A village called Nada was returned to Cameroon on Monday, said a senior official of Nigeria’s National Boundary Commission.
Under the exchanges, scheduled to take place over 10 days, Nigeria will give up another two villages on 16 December in return for one from Cameroon. The process will be concluded on 18 December when Nigeria will return the remaining 30 villages,
he said.
The handover process was worked out at meetings of the Nigeria-Cameroon Mixed Commission in the Nigerian capital Abuja late in October and Yaounde, the Cameroon capital, last week.
The Commission was set up under the auspices of the United Nations Secretary General Kofi Annan, following the October 2002 judgment of the ICJ on a dispute between the two countries along their 1,500 km common border.
Nigeria had declared it would not accept the ICJ ruling awarding ownership of the oil-rich Bakassi Peninsula in the Gulf of Guinea to Cameroon. But after a meeting arranged by Annan, Presidents Olusegun Obasanjo of Nigeria and Paul Biya of Cameroon agreed to resolve their
disputes peacefully and subsequently set up the joint body.

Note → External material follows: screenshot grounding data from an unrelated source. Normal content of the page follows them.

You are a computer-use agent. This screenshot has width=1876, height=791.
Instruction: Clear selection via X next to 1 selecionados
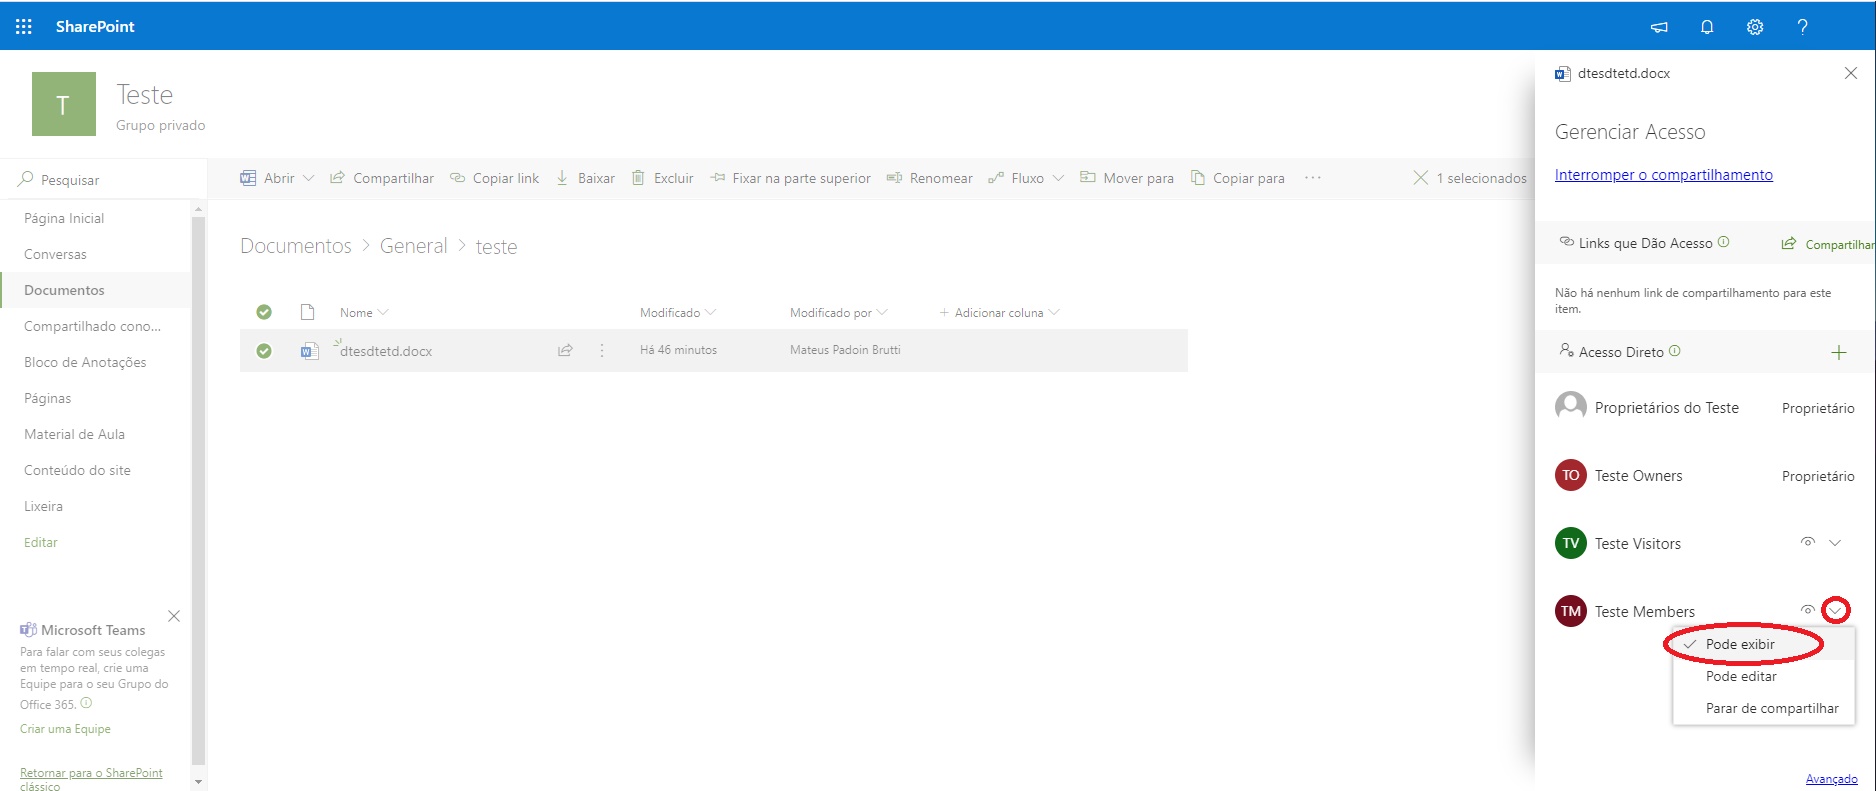coord(1420,178)
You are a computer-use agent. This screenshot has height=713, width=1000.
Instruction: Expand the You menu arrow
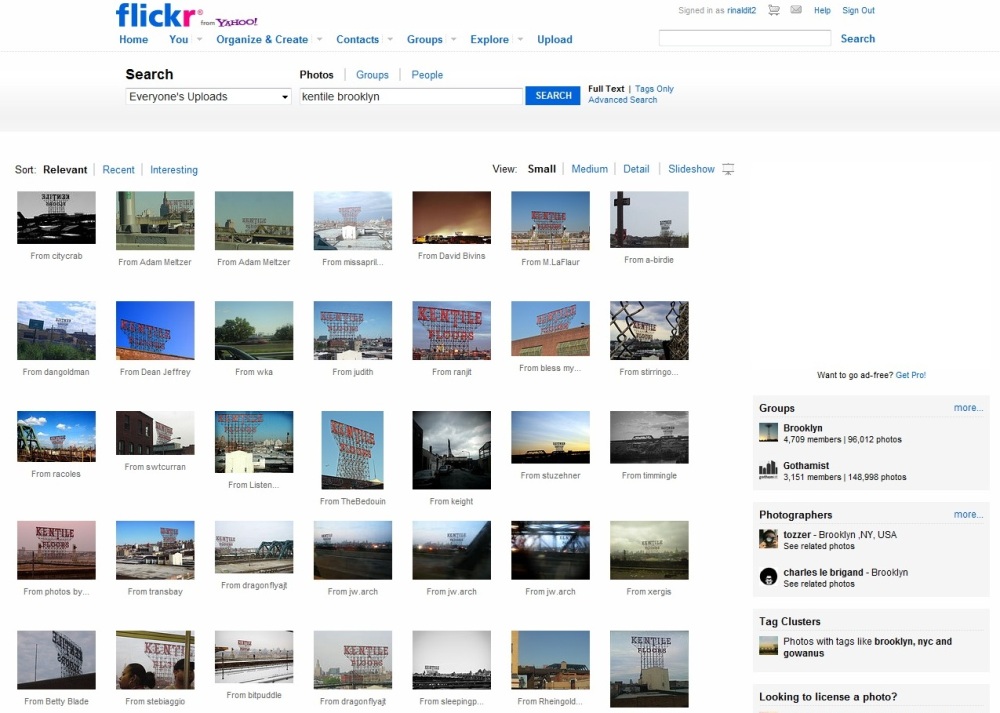[200, 40]
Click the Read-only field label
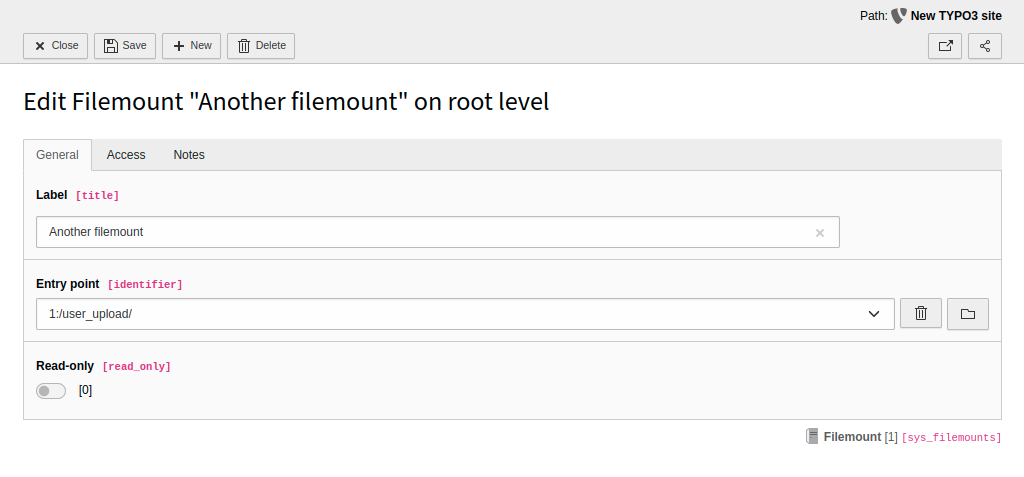Image resolution: width=1024 pixels, height=477 pixels. 65,366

The handover of territory involves dismantling administrative structures, withdrawing security agents, customs and immigration services and replacing them with those of the recipient country.
Nigeria acknowledges that its citizens in the Lake Chad area strayed into Cameroon territory while following in the wake of the Lake's receding waters over the past four decades.
Issues yet to be resolved by the Commission include demarcating the southern and maritime borders between the two countries, including the bitterly disputed Bakassi Peninsula which is believed to be rich in oil.
Nigeria has yet to make clear it will handover Bakassi, inhabited almost entirely by its citizens. Nigerian officials have often said the country was only concerned about the fate of its citizens in the peninsula and not interested in its resources.
The inhabitants have on their part threatened to seek self-determination if they were forced to become Cameroonians.